* Text block
[Start of section]

- Location of Natural Bridge in Winston County, Alabama
- Coordinates: 34°05′25″N 87°36′05″W﻿ / ﻿34.09028°N 87.60139°W
- Country: United States
- State: Alabama
- County: Winston

Area
- • Total: 0.43 sq mi (1.12 km^{2})
- • Land: 0.43 sq mi (1.12 km^{2})
- • Water: 0 sq mi (0.00 km^{2})
- Elevation: 742 ft (226 m)

Population (2020)
- • Total: 32
- • Density: 73.8/sq mi (28.49/km^{2})
- Time zone: UTC-6 (Central (CST))
- • Summer (DST): UTC-5 (CDT)

[End of section]

Stored records:
[Start of section]

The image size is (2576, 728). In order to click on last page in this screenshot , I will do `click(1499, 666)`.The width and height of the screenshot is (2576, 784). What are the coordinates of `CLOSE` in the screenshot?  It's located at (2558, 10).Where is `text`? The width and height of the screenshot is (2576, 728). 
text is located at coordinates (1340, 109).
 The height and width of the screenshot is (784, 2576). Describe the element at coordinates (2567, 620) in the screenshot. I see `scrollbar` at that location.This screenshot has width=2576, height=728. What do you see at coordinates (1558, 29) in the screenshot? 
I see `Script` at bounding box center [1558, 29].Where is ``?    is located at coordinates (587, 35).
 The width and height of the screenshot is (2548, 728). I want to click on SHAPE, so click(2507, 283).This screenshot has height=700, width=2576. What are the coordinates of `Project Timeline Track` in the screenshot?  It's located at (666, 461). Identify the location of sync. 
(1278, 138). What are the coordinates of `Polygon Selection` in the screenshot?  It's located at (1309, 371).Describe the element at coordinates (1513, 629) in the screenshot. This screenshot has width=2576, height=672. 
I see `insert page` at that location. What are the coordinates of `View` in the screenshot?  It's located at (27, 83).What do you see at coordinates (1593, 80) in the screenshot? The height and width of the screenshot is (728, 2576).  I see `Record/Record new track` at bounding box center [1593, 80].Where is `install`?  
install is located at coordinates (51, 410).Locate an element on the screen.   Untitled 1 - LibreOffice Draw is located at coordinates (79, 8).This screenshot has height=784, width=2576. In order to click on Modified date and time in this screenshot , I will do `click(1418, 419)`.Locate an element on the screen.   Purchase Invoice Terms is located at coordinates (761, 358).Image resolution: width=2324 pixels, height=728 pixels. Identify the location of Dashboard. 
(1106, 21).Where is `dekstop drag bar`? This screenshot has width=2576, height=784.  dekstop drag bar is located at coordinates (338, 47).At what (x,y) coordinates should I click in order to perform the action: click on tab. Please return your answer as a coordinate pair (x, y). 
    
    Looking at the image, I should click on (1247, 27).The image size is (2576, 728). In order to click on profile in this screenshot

[End of section]

* Instructions
1 > According to the Natural Bridge, Alabama data, what was the town's total population in 2020?
2 > Echo the part of the Natural Bridge, Alabama data starting at "- • Water: 0" and ending at "(DST): UTC-5 (CDT)".
3 > Give what follows the last line of the Natural Bridge, Alabama data.

* Answers in order
1 > 32

2 >
- • Water: 0 sq mi (0.00 km^{2})
- Elevation: 742 ft (226 m)

Population (2020)
- • Total: 32
- • Density: 73.8/sq mi (28.49/km^{2})
- Time zone: UTC-6 (Central (CST))
- • Summer (DST): UTC-5 (CDT)

3 >
- ZIP code: 35577
- Area codes: 205, 659
- FIPS code: 01-53376
- GNIS feature ID: 2406966
- Website: www.naturalbridgeala.com

= Natural Bridge, Alabama =

Natural Bridge is a town at the southwest edge of Winston County, Alabama, United States, located near the intersection of U.S. Route 278, Alabama Highway 13, and Alabama State Route 5. It initially incorporated on September 3, 1914. In the 1930s, due to a dwindling population, its charter became dormant. On July 24, 1997, it reincorporated.

As of the 2020 census, Natural Bridge had a population of 32.

==Description==
The town is notable for the nearby rock arch, also named Natural Bridge, the longest natural bridge east of the Rockies, spanning over 127 ft (40 m). The arch is in Natural Bridge Park, which allows public access.

==Geography==

According to the U.S. Census Bureau, the town has a total area of 0.4 sqmi, all land.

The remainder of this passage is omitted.